[Input data]

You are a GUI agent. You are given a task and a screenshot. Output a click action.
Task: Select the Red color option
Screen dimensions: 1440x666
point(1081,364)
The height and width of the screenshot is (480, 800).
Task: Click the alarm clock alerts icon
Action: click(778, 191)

[/Input data]

■ What you are asked to do ■
Give back every line of the data exactly.

■ Written reply ■
You are a GUI agent. You are given a task and a screenshot. Output a click action.
Task: Select the Red color option
Screen dimensions: 1440x666
point(1081,364)
The height and width of the screenshot is (480, 800).
Task: Click the alarm clock alerts icon
Action: click(778, 191)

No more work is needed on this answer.